# What to work on
Could each record be written out again exactly as it stands?

# Source records
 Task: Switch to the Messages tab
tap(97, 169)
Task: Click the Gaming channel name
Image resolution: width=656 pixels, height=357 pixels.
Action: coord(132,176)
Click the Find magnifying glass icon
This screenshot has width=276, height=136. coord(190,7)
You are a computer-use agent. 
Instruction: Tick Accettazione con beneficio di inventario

# Response to the task
 Task: Switch to the Messages tab
tap(97, 169)
Task: Click the Gaming channel name
Image resolution: width=656 pixels, height=357 pixels.
Action: coord(132,176)
Click the Find magnifying glass icon
This screenshot has width=276, height=136. coord(190,7)
You are a computer-use agent. 
Instruction: Tick Accettazione con beneficio di inventario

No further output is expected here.